Dame un toque –means “to give me a ring/call,” Madrileños also use the toque to communicate phrases such as “Come pick me up around eight; call me when you get there (but I won’t pick you up, I’ll just come outside to meet you)- dame un toque cuando lleges.”

Buenas –I know we all learned “Hola, buenos días” in spanish one, but if you don’t know whether it’s evening yet or still morning, a simple “Buenas”as a greeting when entering a shop, etc works wonders.

A salir –For those commuting on Madrid’s spotless metro, you’ll be hearing this chorused all around you. In crowded trains, people ask the person next to them, “¿(Vas) a salir?” (Are you going to get off here?) so those whose stop is next can move closer to the doors.

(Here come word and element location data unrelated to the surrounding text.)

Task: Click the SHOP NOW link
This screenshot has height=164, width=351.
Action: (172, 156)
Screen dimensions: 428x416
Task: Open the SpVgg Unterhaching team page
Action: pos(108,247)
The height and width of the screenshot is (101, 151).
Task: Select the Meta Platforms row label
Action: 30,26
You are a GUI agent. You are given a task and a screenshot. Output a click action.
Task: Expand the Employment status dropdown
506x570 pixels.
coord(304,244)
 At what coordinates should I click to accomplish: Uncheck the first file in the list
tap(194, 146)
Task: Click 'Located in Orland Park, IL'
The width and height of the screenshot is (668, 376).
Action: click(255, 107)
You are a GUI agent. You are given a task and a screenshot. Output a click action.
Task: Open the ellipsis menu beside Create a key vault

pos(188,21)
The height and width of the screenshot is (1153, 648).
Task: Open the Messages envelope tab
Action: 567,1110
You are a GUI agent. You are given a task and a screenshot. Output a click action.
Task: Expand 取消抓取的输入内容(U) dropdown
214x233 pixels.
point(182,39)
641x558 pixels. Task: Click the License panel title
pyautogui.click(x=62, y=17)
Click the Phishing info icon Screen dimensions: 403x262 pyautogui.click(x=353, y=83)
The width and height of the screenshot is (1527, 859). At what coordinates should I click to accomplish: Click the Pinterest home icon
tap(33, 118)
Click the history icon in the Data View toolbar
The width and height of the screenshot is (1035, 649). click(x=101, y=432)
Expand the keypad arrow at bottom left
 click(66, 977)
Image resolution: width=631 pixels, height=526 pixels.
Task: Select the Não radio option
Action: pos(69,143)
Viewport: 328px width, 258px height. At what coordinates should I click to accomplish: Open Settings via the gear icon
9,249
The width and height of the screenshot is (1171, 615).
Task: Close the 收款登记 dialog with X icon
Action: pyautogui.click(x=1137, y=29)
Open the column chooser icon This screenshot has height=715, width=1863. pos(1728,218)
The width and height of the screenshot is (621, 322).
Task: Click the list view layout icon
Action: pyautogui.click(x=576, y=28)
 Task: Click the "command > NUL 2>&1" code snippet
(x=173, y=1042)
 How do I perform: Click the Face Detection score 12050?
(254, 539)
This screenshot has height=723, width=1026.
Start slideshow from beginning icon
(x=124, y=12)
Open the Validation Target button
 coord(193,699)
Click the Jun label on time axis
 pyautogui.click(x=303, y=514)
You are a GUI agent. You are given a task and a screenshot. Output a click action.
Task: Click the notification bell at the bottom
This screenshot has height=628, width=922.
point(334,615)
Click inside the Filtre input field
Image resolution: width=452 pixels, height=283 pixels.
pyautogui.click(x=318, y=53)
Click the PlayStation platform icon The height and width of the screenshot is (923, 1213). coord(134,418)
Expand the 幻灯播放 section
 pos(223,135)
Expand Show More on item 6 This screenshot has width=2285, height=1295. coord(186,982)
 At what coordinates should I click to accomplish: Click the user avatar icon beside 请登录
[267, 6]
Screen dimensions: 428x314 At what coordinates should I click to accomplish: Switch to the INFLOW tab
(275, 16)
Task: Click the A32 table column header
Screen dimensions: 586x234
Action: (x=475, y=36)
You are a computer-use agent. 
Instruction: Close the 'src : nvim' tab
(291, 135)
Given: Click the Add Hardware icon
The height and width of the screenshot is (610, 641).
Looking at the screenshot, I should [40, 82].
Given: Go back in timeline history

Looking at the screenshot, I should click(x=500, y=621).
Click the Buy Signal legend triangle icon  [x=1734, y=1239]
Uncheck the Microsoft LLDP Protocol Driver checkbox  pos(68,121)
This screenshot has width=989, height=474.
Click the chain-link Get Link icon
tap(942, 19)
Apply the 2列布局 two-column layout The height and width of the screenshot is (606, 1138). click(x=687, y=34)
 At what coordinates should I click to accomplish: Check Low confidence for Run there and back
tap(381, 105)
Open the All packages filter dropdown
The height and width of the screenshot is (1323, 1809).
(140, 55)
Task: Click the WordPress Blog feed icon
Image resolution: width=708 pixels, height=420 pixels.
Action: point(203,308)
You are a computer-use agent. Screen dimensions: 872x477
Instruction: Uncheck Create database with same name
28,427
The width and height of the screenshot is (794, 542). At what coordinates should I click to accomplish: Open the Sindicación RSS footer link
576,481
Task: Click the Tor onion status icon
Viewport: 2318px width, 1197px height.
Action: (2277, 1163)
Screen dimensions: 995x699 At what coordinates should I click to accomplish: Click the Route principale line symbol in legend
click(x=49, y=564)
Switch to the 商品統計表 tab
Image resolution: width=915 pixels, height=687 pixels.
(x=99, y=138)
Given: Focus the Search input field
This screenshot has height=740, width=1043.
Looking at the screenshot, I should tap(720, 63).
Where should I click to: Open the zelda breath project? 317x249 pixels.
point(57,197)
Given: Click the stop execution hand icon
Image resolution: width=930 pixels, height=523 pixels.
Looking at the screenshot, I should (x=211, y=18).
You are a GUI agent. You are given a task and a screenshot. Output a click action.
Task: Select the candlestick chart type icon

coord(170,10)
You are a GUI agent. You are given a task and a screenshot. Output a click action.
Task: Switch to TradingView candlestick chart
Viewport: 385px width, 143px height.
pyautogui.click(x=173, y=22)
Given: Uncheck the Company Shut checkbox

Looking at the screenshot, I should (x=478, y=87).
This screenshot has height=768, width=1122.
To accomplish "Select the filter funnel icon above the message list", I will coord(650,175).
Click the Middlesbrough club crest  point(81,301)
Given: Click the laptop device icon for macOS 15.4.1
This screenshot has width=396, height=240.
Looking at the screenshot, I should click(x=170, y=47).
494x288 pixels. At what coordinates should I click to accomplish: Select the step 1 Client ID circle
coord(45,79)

A ti –literally “to you,” this is a nice way of saying “no problem/my pleasure.”

Dime- “tell me,” if someone calls to you, this response is like the English, “Yah?/What’sup?”

Hombre –as an interjection, “hombre” does not mean “man,” but “Hey/Look/Listen/Wow.” So yes, it can basically be used to start any sentence containing information.

Hasta luego-”See you later.” It is pronounced VERY funny in Madrid. It is pretty much one single sound: “TALUEGO!” This word is pretty much the appropriate response to everything. Even if you will not literally “see them later.”

Vale (pronounced “ba-lay”) –”Okay. ” It is another catch-all phrase and a great space filler, conversation closer, transition word, etc. Embrace the vale.

Tío–Essentially the equivalent of “buddy” or “bro” in English.